**VORLIEGENDER TEXT:**
Zu 99,9 Prozent jedoch – und das mag nicht jedem gefallen – ist der Homo sapiens geblieben, was sein Vorfahr war, als er sich vor 200.000 Jahren von seiner Urheimat in die Welt aufmachte: Afrikaner.
2018 strich die französische Regierung „Rasse“ersatzlos aus ihrer Verfassung. Die Unesco distanzierte sich schon 1995 von dem Begriff. Nach dem gewaltsamen Tod des Afroamerikaners George Floyd im Mai 2020 (und seltsamerweise nicht etwa nach dem Anschlag auf die
Synagoge in Halle im Oktober 2019) entfachten die Grünen die Diskussion hierzulande neu, woraufhin Bundesjustizministerin Christine Lamprecht (SPD) vor wenigen Wochen nun auch den Willen der Bundesregierung bekräftigte, die Entfernung des R-Worts aus Artikel 3 auf die Agenda zu setzen – allerdings nicht komplett: „Das Grundgesetz muss vor Rassismus schützen, ohne dabei von Rasse zu sprechen.“
Das klingt zunächst einmal wie die Quadratur des Kreises. In der
Unionsfraktion war denn auch murrend von „Symbolpolitik“die Rede, und von einer „Scheindebatte“. Zumindest in einem Punkt kann alerdings kein Zweifel bestehen: Das Grundgesetz der Bundesrepublik ist der größte denkbare Gegenentwurf zum Nationalsozialismus. Schon sein wichtigster Artikel 1 – „Die Würde des Menschen ist unantastbar“– steht im Widerspruch zu jedweder Rassentheorie. Das Grundgesetz ist ein durch und durch antirassistisches Dokument. Es betont die uneingeschränkte Gleichheit der Individuen, selbst wenn seine Verfasser noch von der inzwischen widerlegten Annahme ausgingen, es gäbe womöglich unterschiedliche Rassen. Wozu also der Aufwand einer Änderung?

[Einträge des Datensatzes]
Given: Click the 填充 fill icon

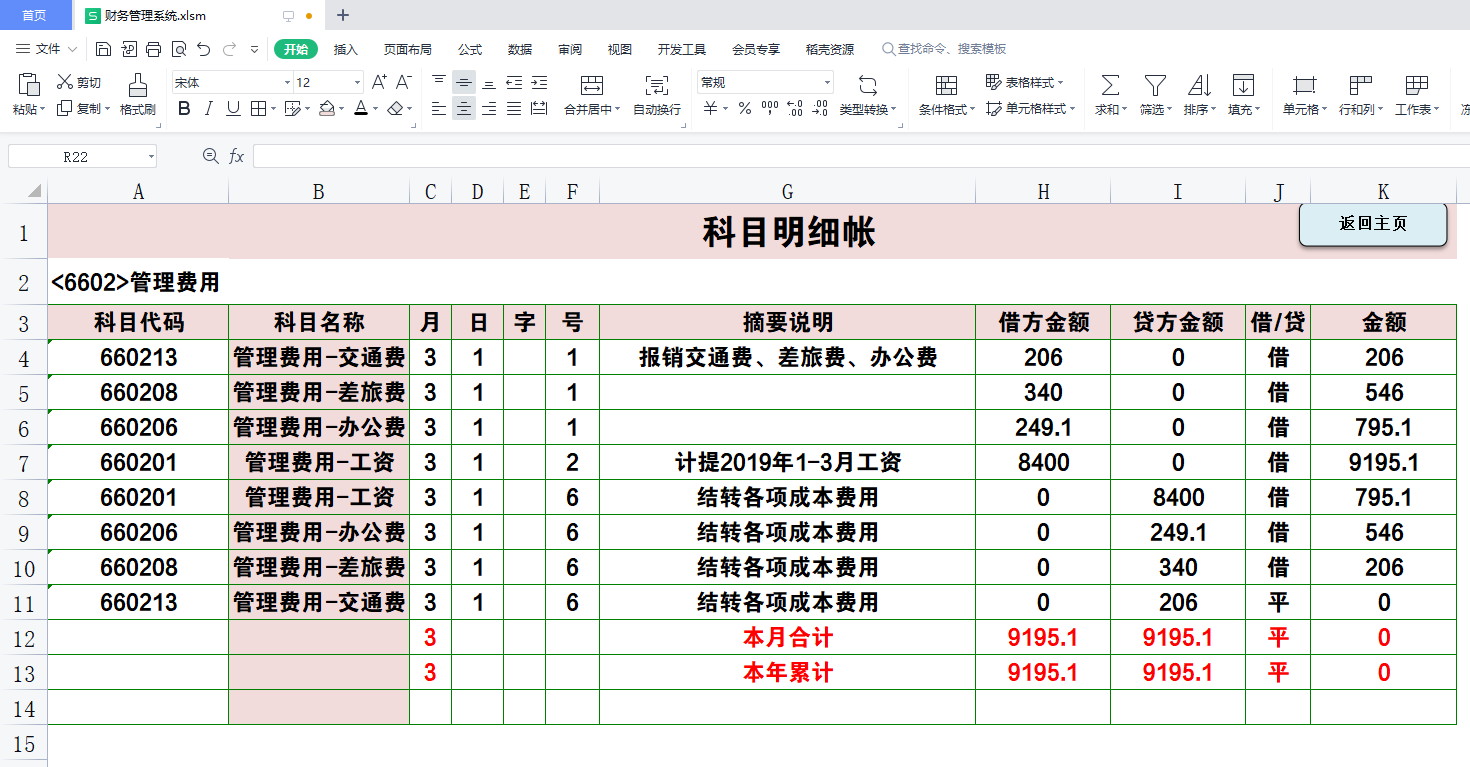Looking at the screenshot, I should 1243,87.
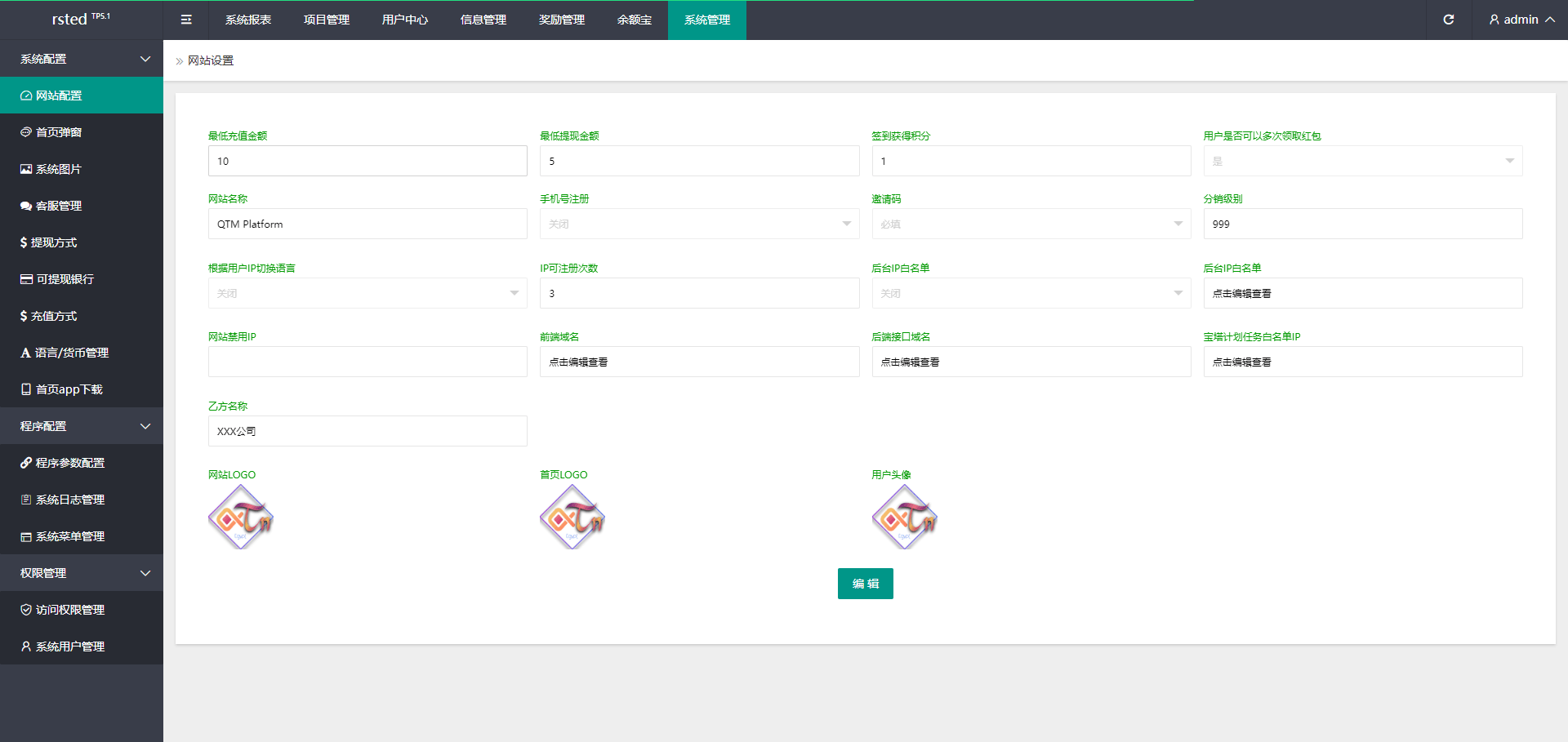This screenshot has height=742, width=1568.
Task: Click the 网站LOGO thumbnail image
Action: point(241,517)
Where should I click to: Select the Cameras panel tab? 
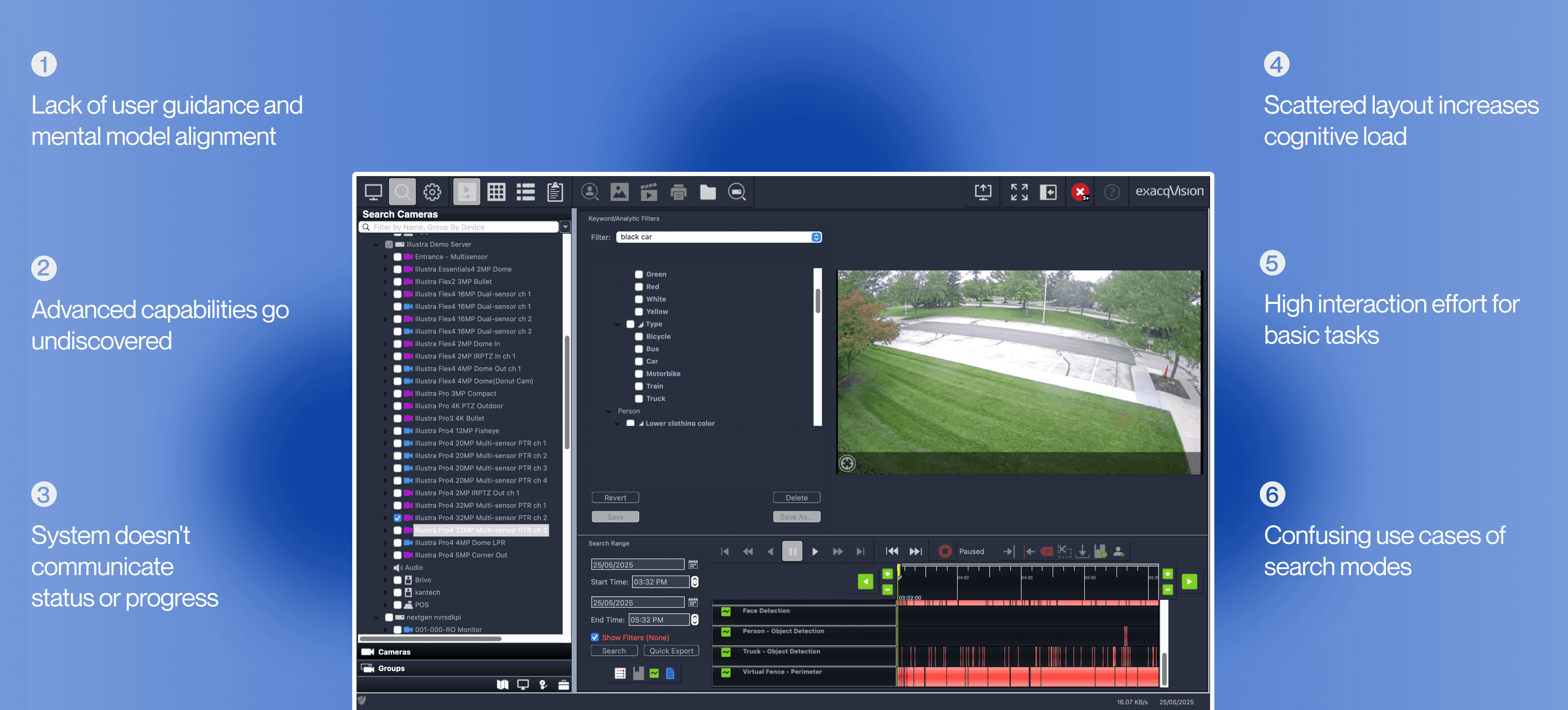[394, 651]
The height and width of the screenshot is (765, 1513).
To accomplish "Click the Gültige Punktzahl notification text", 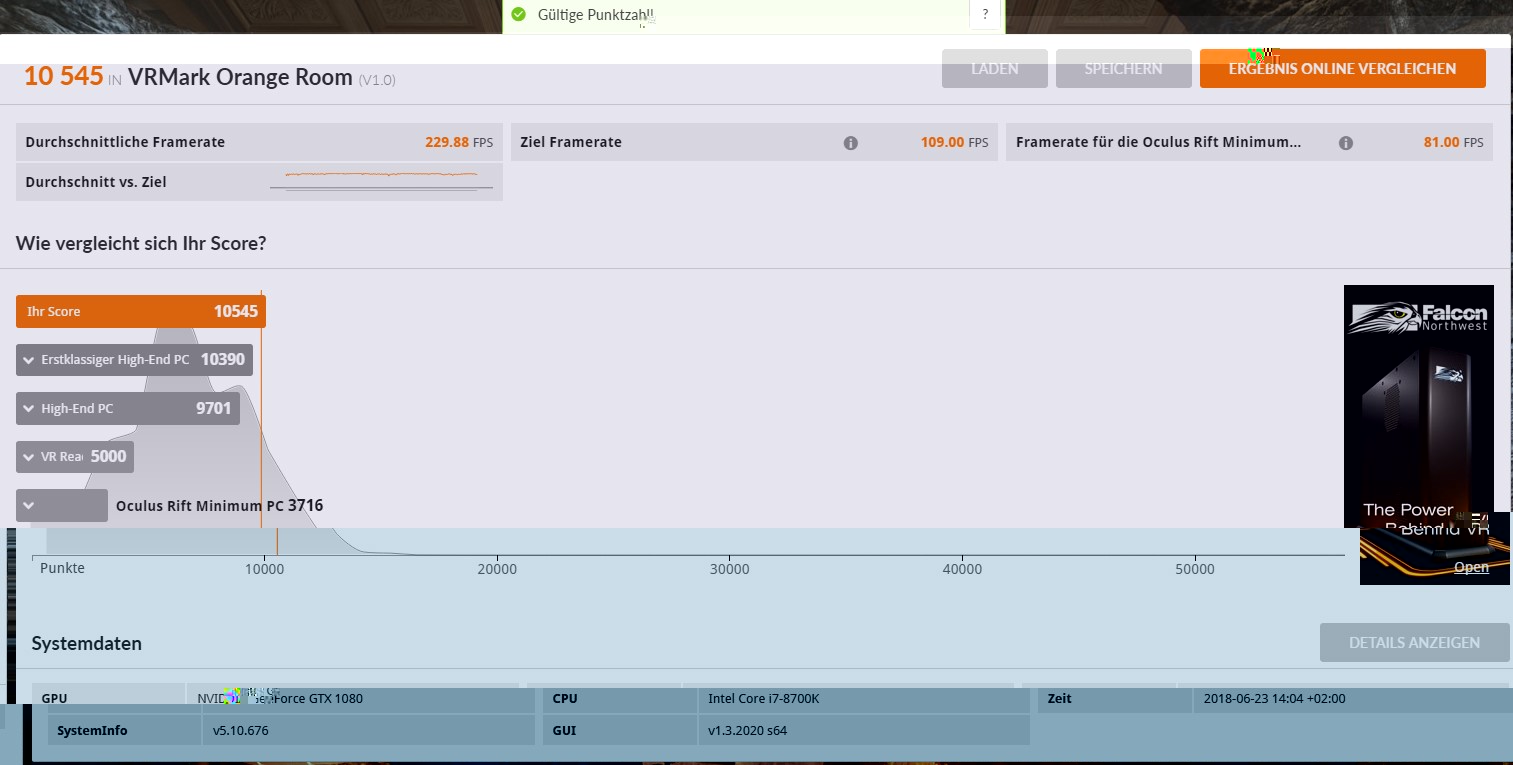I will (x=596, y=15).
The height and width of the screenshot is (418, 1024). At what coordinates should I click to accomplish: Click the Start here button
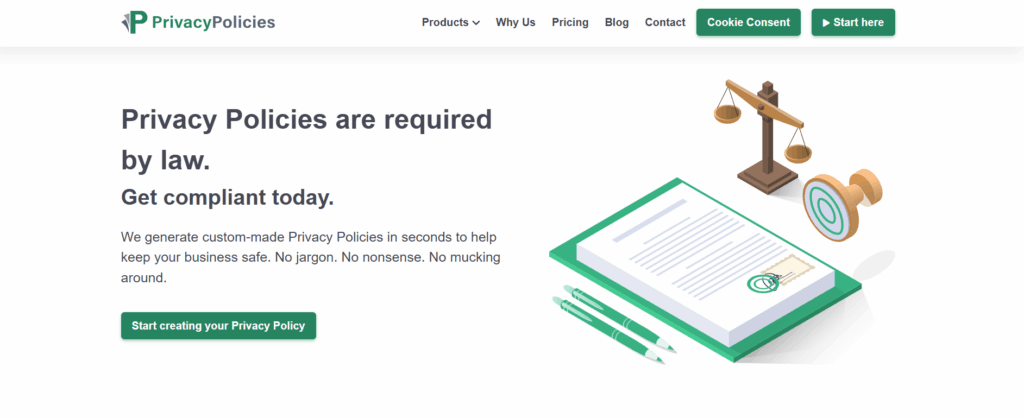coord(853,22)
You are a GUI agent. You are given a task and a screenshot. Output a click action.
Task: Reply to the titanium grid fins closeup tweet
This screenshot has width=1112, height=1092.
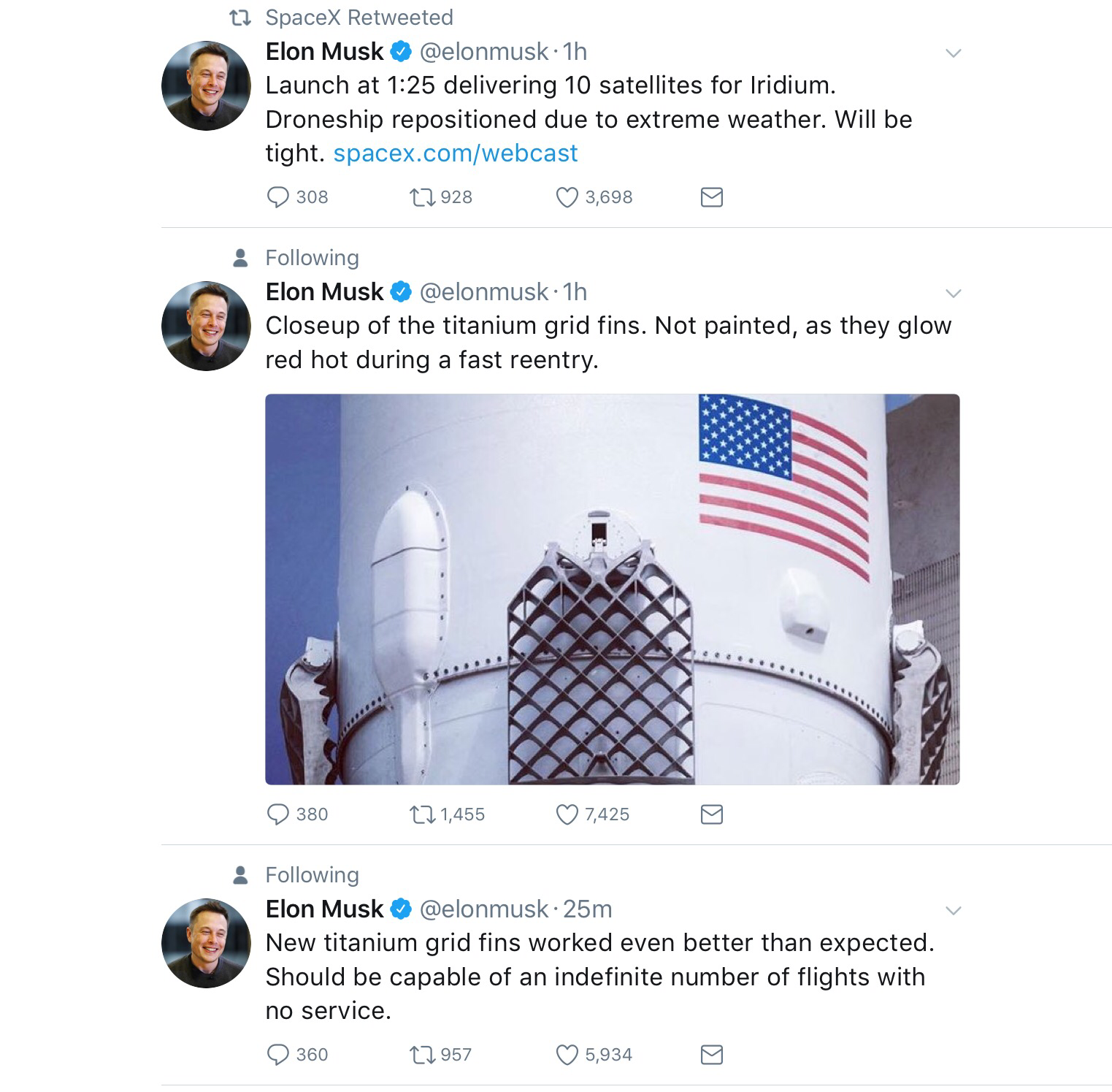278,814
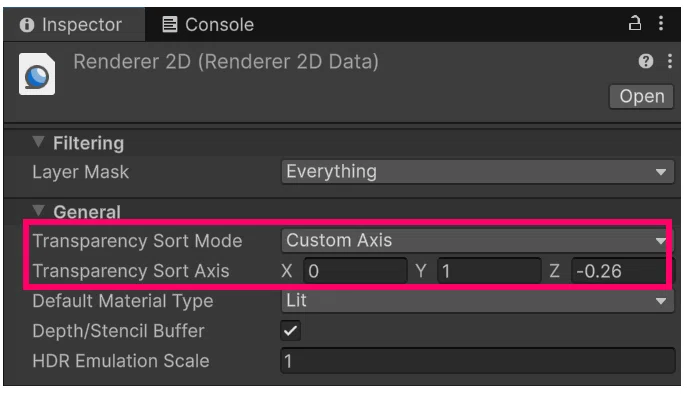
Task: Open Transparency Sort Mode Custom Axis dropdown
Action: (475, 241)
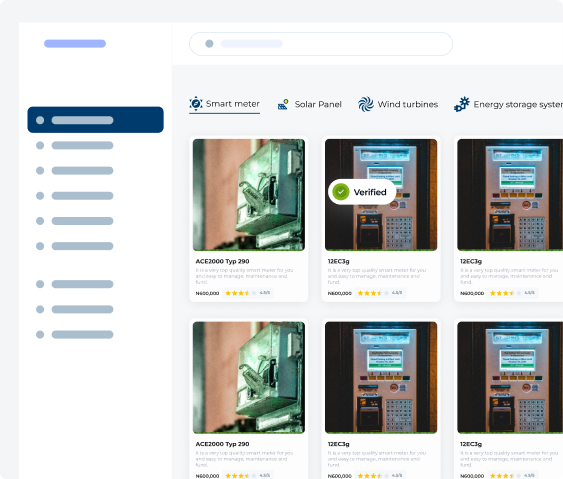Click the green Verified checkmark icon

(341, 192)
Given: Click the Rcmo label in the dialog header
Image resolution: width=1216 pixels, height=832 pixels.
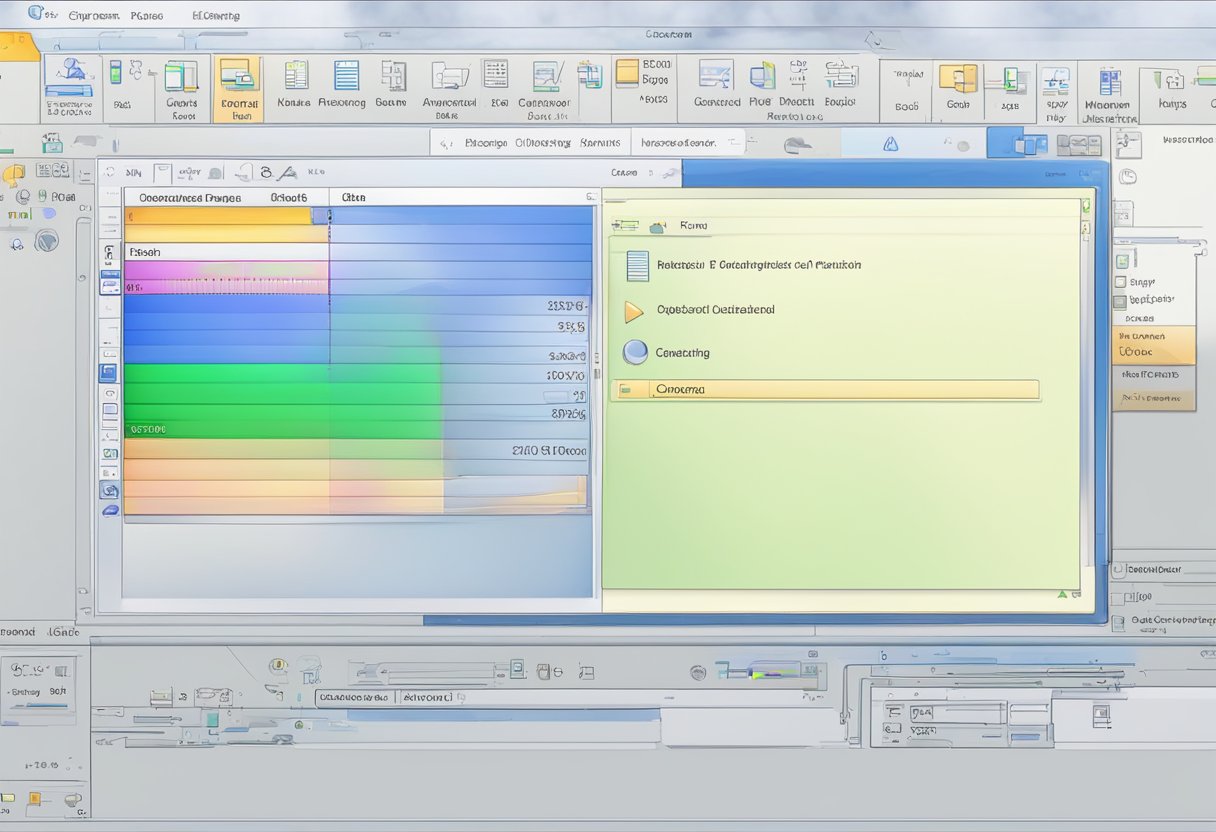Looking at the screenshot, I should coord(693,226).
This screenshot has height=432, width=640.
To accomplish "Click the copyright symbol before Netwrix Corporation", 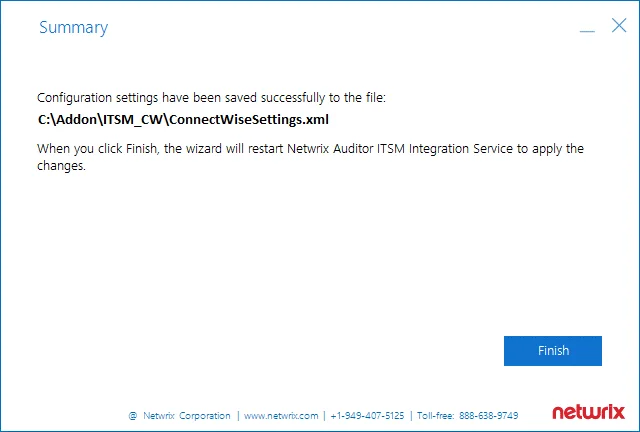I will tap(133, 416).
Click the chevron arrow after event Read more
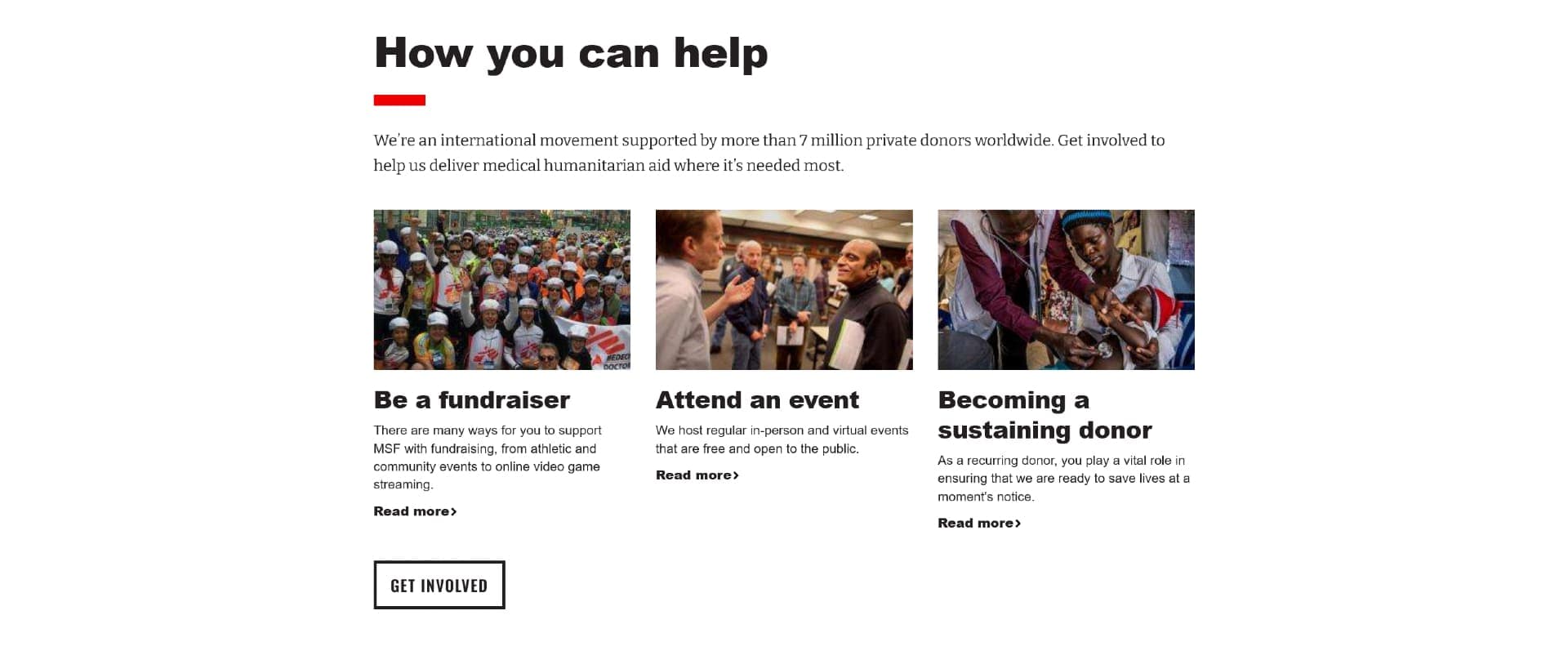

**ZIEL DER ÜBUNG:** Entnimm dem Text zur Debatte um das Wort „Rasse“ im Grundgesetz wortgetreu den Abschnitt, der mit „Zu 99,9 Prozent“ anfängt und sich bis einschließlich „Welt aufmachte: Afrikaner.“ erstreckt.

**DIE LÖSUNG:**
Zu 99,9 Prozent jedoch – und das mag nicht jedem gefallen – ist der Homo sapiens geblieben, was sein Vorfahr war, als er sich vor 200.000 Jahren von seiner Urheimat in die Welt aufmachte: Afrikaner.